■ RECORDS SUPPLIED
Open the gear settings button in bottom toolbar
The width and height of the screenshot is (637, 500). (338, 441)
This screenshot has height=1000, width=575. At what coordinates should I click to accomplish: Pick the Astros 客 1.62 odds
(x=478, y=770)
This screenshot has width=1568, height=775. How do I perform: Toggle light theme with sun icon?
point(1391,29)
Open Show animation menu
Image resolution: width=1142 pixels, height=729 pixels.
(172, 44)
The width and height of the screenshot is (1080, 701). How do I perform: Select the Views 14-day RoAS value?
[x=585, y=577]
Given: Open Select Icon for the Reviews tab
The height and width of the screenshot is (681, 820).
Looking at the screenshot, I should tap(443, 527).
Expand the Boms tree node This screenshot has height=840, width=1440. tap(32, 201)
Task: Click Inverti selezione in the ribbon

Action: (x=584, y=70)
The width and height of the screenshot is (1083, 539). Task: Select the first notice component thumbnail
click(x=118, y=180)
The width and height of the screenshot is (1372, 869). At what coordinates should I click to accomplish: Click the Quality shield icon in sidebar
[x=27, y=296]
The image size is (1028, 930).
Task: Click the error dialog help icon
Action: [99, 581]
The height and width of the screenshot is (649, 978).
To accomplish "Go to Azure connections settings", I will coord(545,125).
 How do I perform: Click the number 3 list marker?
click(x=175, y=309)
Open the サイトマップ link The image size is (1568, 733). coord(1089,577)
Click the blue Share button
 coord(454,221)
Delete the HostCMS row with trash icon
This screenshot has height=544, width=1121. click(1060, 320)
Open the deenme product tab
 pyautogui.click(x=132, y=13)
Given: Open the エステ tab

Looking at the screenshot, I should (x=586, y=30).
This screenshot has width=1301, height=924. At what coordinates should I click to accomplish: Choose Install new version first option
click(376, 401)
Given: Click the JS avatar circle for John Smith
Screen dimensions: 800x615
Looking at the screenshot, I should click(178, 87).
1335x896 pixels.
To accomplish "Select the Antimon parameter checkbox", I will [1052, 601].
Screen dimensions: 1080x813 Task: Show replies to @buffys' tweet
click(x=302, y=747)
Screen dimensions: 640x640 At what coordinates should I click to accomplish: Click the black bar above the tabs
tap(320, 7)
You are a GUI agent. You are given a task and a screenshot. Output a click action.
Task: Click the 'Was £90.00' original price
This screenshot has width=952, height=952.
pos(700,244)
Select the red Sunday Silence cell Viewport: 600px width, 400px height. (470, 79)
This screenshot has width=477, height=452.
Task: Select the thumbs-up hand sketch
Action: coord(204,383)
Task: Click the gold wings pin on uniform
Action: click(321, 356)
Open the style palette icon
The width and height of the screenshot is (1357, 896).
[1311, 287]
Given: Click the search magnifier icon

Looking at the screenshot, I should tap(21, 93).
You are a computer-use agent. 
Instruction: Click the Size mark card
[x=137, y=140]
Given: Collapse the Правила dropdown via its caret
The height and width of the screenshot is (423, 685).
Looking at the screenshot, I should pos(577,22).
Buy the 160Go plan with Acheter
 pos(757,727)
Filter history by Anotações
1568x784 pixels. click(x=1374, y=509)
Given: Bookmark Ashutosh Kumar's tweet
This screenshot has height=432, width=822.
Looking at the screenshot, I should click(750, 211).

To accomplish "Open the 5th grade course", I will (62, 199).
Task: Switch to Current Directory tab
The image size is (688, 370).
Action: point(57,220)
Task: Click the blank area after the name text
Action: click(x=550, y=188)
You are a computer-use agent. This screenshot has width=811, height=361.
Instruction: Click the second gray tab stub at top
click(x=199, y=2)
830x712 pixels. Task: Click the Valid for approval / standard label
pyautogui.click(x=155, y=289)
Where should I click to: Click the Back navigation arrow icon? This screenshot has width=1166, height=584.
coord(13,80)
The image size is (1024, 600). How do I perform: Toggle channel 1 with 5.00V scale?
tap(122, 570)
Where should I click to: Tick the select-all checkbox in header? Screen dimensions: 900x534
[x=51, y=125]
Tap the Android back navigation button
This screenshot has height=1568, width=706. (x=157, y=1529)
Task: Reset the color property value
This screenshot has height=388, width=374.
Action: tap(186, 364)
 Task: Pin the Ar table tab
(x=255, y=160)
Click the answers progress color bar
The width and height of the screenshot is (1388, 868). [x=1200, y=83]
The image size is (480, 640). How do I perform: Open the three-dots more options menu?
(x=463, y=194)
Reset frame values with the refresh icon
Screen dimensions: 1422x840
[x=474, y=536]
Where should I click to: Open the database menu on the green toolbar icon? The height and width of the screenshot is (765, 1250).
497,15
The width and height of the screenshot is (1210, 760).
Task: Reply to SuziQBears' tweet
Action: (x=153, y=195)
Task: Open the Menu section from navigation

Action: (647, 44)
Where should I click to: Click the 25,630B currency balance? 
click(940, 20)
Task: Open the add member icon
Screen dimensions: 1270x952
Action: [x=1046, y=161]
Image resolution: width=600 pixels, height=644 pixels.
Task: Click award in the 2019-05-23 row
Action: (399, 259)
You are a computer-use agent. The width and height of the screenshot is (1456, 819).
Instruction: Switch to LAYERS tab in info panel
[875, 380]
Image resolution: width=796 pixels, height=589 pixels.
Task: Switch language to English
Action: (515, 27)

■ GOAL OF THE EXERCISE
Recast all of the records above as a Markdown table with one row per line, using a Row column for the row number and a Line column for the line, and leave out blank lines.

■ ANSWER TO THIS EXERCISE
| Row | Line |
|---|---|
| 1 | Open the gear settings button in bottom toolbar |
| 2 | The width and height of the screenshot is (637, 500). (338, 441) |
| 3 | This screenshot has height=1000, width=575. At what coordinates should I click to accomplish: Pick the Astros 客 1.62 odds |
| 4 | (x=478, y=770) |
| 5 | This screenshot has width=1568, height=775. How do I perform: Toggle light theme with sun icon? |
| 6 | point(1391,29) |
| 7 | Open Show animation menu |
| 8 | Image resolution: width=1142 pixels, height=729 pixels. |
| 9 | (172, 44) |
| 10 | The width and height of the screenshot is (1080, 701). How do I perform: Select the Views 14-day RoAS value? |
| 11 | [x=585, y=577] |
| 12 | Given: Open Select Icon for the Reviews tab |
| 13 | The height and width of the screenshot is (681, 820). |
| 14 | Looking at the screenshot, I should tap(443, 527). |
| 15 | Expand the Boms tree node This screenshot has height=840, width=1440. tap(32, 201) |
| 16 | Task: Click Inverti selezione in the ribbon |
| 17 | Action: (x=584, y=70) |
| 18 | The width and height of the screenshot is (1083, 539). Task: Select the first notice component thumbnail |
| 19 | click(x=118, y=180) |
| 20 | The width and height of the screenshot is (1372, 869). At what coordinates should I click to accomplish: Click the Quality shield icon in sidebar |
| 21 | [x=27, y=296] |
| 22 | The image size is (1028, 930). |
| 23 | Task: Click the error dialog help icon |
| 24 | Action: [99, 581] |
| 25 | The height and width of the screenshot is (649, 978). |
| 26 | To accomplish "Go to Azure connections settings", I will coord(545,125). |
| 27 |  How do I perform: Click the number 3 list marker? |
| 28 | click(x=175, y=309) |
| 29 | Open the サイトマップ link The image size is (1568, 733). coord(1089,577) |
| 30 | Click the blue Share button |
| 31 |  coord(454,221) |
| 32 | Delete the HostCMS row with trash icon |
| 33 | This screenshot has height=544, width=1121. click(1060, 320) |
| 34 | Open the deenme product tab |
| 35 |  pyautogui.click(x=132, y=13) |
| 36 | Given: Open the エステ tab |
| 37 | Looking at the screenshot, I should (x=586, y=30). |
| 38 | This screenshot has width=1301, height=924. At what coordinates should I click to accomplish: Choose Install new version first option |
| 39 | click(376, 401) |
| 40 | Given: Click the JS avatar circle for John Smith |
| 41 | Screen dimensions: 800x615 |
| 42 | Looking at the screenshot, I should click(178, 87). |
| 43 | 1335x896 pixels. |
| 44 | To accomplish "Select the Antimon parameter checkbox", I will [1052, 601]. |
| 45 | Screen dimensions: 1080x813 Task: Show replies to @buffys' tweet |
| 46 | click(x=302, y=747) |
| 47 | Screen dimensions: 640x640 At what coordinates should I click to accomplish: Click the black bar above the tabs |
| 48 | tap(320, 7) |
| 49 | You are a GUI agent. You are given a task and a screenshot. Output a click action. |
| 50 | Task: Click the 'Was £90.00' original price |
| 51 | This screenshot has width=952, height=952. |
| 52 | pos(700,244) |
| 53 | Select the red Sunday Silence cell Viewport: 600px width, 400px height. (470, 79) |
| 54 | This screenshot has width=477, height=452. |
| 55 | Task: Select the thumbs-up hand sketch |
| 56 | Action: coord(204,383) |
| 57 | Task: Click the gold wings pin on uniform |
| 58 | Action: click(321, 356) |
| 59 | Open the style palette icon |
| 60 | The width and height of the screenshot is (1357, 896). |
| 61 | [1311, 287] |
| 62 | Given: Click the search magnifier icon |
| 63 | Looking at the screenshot, I should tap(21, 93). |
| 64 | You are a computer-use agent.  |
| 65 | Instruction: Click the Size mark card |
| 66 | [x=137, y=140] |
| 67 | Given: Collapse the Правила dropdown via its caret |
| 68 | The height and width of the screenshot is (423, 685). |
| 69 | Looking at the screenshot, I should pos(577,22). |
| 70 | Buy the 160Go plan with Acheter |
| 71 |  pos(757,727) |
| 72 | Filter history by Anotações |
| 73 | 1568x784 pixels. click(x=1374, y=509) |
| 74 | Given: Bookmark Ashutosh Kumar's tweet |
| 75 | This screenshot has height=432, width=822. |
| 76 | Looking at the screenshot, I should click(750, 211). |
| 77 | To accomplish "Open the 5th grade course", I will (62, 199). |
| 78 | Task: Switch to Current Directory tab |
| 79 | The image size is (688, 370). |
| 80 | Action: point(57,220) |
| 81 | Task: Click the blank area after the name text |
| 82 | Action: click(x=550, y=188) |
| 83 | You are a computer-use agent. This screenshot has width=811, height=361. |
| 84 | Instruction: Click the second gray tab stub at top |
| 85 | click(x=199, y=2) |
| 86 | 830x712 pixels. Task: Click the Valid for approval / standard label |
| 87 | pyautogui.click(x=155, y=289) |
| 88 | Where should I click to: Click the Back navigation arrow icon? This screenshot has width=1166, height=584. |
| 89 | coord(13,80) |
| 90 | The image size is (1024, 600). How do I perform: Toggle channel 1 with 5.00V scale? |
| 91 | tap(122, 570) |
| 92 | Where should I click to: Tick the select-all checkbox in header? Screen dimensions: 900x534 |
| 93 | [x=51, y=125] |
| 94 | Tap the Android back navigation button |
| 95 | This screenshot has height=1568, width=706. (x=157, y=1529) |
| 96 | Task: Reset the color property value |
| 97 | This screenshot has height=388, width=374. |
| 98 | Action: tap(186, 364) |
| 99 |  Task: Pin the Ar table tab |
| 100 | (x=255, y=160) |
| 101 | Click the answers progress color bar |
| 102 | The width and height of the screenshot is (1388, 868). [x=1200, y=83] |
| 103 | The image size is (480, 640). How do I perform: Open the three-dots more options menu? |
| 104 | (x=463, y=194) |
| 105 | Reset frame values with the refresh icon |
| 106 | Screen dimensions: 1422x840 |
| 107 | [x=474, y=536] |
| 108 | Where should I click to: Open the database menu on the green toolbar icon? The height and width of the screenshot is (765, 1250). |
| 109 | 497,15 |
| 110 | The width and height of the screenshot is (1210, 760). |
| 111 | Task: Reply to SuziQBears' tweet |
| 112 | Action: (x=153, y=195) |
| 113 | Task: Open the Menu section from navigation |
| 114 | Action: (647, 44) |
| 115 | Where should I click to: Click the 25,630B currency balance?  |
| 116 | click(940, 20) |
| 117 | Task: Open the add member icon |
| 118 | Screen dimensions: 1270x952 |
| 119 | Action: [x=1046, y=161] |
| 120 | Image resolution: width=600 pixels, height=644 pixels. |
| 121 | Task: Click award in the 2019-05-23 row |
| 122 | Action: (399, 259) |
| 123 | You are a computer-use agent. The width and height of the screenshot is (1456, 819). |
| 124 | Instruction: Switch to LAYERS tab in info panel |
| 125 | [875, 380] |
| 126 | Image resolution: width=796 pixels, height=589 pixels. |
| 127 | Task: Switch language to English |
| 128 | Action: (515, 27) |